Tâche demandée: Recopiez tel quel, dans le texte cité plus bas, le passage dont les premiers mots contiennent « Voici, par exemple, comment » et qui s'achève sur « député de Labelle [9]. ».

━━━ Texte cité

Voici, par exemple, comment Georges Pelletier en 1931 faisant écho à un discours de Bourassa, s'exprime sur cette question :

M. Bourassa, l'autre jour aux Communes, a parlé des abus du capitalisme. Cette immense combinaison d'affaires érigée dans un but de gain, jetée à bas si tôt et qui écrasa tant de petits épargnants sous sa masse de papier vain, n'est-elle pas la démonstration saisissante des excès du régime qu'a stigmatisé si énergiquement le député de Labelle [9].

On le voit ici clairement, une des causes de la crise et ce que ce phénomène démontre, c'est l'excès du régime capitaliste. Ce qui apparaît aussi c'est l'interprétation morale des principes et des implications de ce régime. Moralement, en effet, ce régime est condamnable dans son principe même qui est uniquement l'appât du gain. L'une des conséquences en est l'écrasement des petits épargnants. L'interprétation ici a recours à un ordre moral qui transcende les valeurs nationales. Mais il faut aussi voir que le recours à un argument moral sert bien l'intérêt national. En même temps qu'on fustige les trusts et les grandes entreprises pour des raisons d'ordre moral et aussi d'ordre national, on demande le développement de la petite et moyenne entreprise canadienne-française. Bien plus, cette faillite du système économique, attribuée en [51] grande partie au rôle des grandes entreprises, sera traduite comme un signe de la valeur de la petite entreprise. On ira jusqu'à dire que l'efficacité de celle-ci vaut bien celle de la grande entreprise.

━━━━━━
━━━ Informations fournies

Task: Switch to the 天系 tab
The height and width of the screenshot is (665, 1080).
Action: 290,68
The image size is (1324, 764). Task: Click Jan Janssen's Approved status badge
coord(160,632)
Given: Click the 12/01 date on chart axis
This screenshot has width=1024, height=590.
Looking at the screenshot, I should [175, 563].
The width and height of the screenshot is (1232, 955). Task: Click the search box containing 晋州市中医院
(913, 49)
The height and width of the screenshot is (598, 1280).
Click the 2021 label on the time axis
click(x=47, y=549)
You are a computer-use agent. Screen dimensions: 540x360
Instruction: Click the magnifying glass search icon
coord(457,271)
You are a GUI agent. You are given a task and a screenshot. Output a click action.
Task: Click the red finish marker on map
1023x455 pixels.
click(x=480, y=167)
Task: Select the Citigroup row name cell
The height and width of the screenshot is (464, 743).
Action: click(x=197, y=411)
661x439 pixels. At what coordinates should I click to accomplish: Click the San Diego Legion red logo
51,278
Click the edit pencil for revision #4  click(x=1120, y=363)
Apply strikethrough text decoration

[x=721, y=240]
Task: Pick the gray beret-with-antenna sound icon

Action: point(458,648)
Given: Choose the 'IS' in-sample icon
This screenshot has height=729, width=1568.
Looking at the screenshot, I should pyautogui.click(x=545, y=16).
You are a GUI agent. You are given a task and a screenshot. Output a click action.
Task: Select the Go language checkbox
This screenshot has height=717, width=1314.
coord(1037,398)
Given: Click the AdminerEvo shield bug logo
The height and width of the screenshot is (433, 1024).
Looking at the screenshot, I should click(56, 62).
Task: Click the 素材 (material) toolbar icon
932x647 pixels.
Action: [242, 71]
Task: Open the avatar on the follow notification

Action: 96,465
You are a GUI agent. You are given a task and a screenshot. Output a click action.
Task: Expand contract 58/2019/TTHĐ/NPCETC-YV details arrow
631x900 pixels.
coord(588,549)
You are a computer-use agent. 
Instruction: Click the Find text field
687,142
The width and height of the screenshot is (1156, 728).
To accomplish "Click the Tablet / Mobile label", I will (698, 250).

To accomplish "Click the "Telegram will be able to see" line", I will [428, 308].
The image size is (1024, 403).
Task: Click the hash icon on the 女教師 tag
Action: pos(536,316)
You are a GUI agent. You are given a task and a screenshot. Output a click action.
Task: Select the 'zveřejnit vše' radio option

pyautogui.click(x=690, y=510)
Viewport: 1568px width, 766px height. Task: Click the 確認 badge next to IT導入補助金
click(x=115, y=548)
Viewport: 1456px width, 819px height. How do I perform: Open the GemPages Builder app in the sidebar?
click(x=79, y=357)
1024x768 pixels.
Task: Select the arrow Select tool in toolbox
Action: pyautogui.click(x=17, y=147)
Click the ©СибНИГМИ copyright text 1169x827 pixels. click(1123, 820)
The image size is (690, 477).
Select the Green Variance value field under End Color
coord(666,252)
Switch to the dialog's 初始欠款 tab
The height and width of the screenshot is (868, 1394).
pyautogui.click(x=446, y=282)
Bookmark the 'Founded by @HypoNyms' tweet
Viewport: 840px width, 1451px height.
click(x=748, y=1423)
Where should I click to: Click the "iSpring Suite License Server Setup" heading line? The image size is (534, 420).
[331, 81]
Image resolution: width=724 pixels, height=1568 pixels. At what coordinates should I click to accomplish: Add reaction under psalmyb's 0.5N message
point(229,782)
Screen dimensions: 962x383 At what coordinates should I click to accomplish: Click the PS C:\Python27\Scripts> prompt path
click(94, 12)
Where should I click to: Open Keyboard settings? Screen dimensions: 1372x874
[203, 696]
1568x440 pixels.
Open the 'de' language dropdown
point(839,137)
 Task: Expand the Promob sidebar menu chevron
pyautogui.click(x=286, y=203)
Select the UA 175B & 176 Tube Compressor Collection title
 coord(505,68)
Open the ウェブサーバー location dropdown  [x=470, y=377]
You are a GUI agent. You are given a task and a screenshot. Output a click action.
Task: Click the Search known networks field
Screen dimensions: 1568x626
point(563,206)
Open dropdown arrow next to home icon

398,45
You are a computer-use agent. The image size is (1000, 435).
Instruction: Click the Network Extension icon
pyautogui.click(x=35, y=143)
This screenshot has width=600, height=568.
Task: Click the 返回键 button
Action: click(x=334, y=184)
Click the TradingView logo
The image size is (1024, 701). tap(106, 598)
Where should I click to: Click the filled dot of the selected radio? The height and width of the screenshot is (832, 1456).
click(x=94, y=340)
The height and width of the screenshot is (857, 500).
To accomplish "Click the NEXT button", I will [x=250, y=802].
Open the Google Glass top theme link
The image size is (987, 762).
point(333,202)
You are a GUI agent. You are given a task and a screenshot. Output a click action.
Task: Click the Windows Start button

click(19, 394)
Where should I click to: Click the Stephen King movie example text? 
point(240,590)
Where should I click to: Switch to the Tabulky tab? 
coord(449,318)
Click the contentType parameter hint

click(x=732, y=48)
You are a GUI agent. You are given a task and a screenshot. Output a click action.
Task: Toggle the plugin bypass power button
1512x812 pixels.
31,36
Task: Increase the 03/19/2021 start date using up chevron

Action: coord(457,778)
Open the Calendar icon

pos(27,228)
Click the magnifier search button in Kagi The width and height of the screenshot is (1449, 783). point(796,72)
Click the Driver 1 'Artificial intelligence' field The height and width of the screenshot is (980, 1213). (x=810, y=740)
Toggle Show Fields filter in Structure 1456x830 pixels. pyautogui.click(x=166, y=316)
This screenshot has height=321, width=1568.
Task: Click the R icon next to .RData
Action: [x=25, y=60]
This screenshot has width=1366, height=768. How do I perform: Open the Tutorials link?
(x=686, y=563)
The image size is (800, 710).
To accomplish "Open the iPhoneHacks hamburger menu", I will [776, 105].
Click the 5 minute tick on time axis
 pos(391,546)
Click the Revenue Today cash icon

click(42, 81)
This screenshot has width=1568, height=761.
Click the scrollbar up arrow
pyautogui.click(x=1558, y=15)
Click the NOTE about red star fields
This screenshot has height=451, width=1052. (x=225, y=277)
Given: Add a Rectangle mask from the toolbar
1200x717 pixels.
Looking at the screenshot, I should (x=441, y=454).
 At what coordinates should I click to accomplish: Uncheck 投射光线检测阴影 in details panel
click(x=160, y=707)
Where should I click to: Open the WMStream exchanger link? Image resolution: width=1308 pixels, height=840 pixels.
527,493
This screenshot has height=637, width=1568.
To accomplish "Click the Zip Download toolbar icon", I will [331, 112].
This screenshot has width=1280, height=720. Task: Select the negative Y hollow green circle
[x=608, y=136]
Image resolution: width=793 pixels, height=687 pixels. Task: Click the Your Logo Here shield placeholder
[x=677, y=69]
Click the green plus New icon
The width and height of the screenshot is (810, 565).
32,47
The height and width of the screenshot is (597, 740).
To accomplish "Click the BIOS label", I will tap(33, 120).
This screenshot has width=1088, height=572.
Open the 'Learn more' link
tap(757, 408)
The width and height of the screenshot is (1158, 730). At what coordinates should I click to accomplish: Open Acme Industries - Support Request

━━━━━━

Réponse à fournir:
Voici, par exemple, comment Georges Pelletier en 1931 faisant écho à un discours de Bourassa, s'exprime sur cette question :

M. Bourassa, l'autre jour aux Communes, a parlé des abus du capitalisme. Cette immense combinaison d'affaires érigée dans un but de gain, jetée à bas si tôt et qui écrasa tant de petits épargnants sous sa masse de papier vain, n'est-elle pas la démonstration saisissante des excès du régime qu'a stigmatisé si énergiquement le député de Labelle [9].